Le nom de leur quartier semble se moquer d’eux. Face à la menace d’effondrement de leurs habitations et la destruction de l’environnement à Amborovy, les habitants de Soaniadanana ont décidé de déposer une plainte contre l’exploitation abusive et sauvage du sable sur leur domaine. Il ne reste plus que quelques mètres et le gouffre profond va engloutir les maisons installées  autour de la carrière de sable. Les autorités régionales ont pourtant déjà fermé cette carrière aux exploitants, l’année dernière.

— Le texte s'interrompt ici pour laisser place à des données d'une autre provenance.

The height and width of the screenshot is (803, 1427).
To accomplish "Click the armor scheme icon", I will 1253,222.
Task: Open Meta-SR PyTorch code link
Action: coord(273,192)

Ils ont été déplacés à Marohogo, dans le district de Mahajanga II, mais des inconscients continuent toujours de puiser et d’extraire la matière. Ce, à l’insu des propriétaires des habitations et surtout des autorités locales. Le chef de la région, Jaffar Saïd Ahmad, est ferme. «Nous allons prendre des dispositions, mais je rappelle que ce site est déjà interdit depuis l’année dernière», martèle-t-il.
L’extraction de sable est une filière juteuse pour certaines entreprises rattachées aux travaux de construction de bâtiments à Mahajanga. Aujourd’hui, le chargement d’un camion se vend à 110 000 ariary si, auparavant, le tarif était de 70 000 ariary.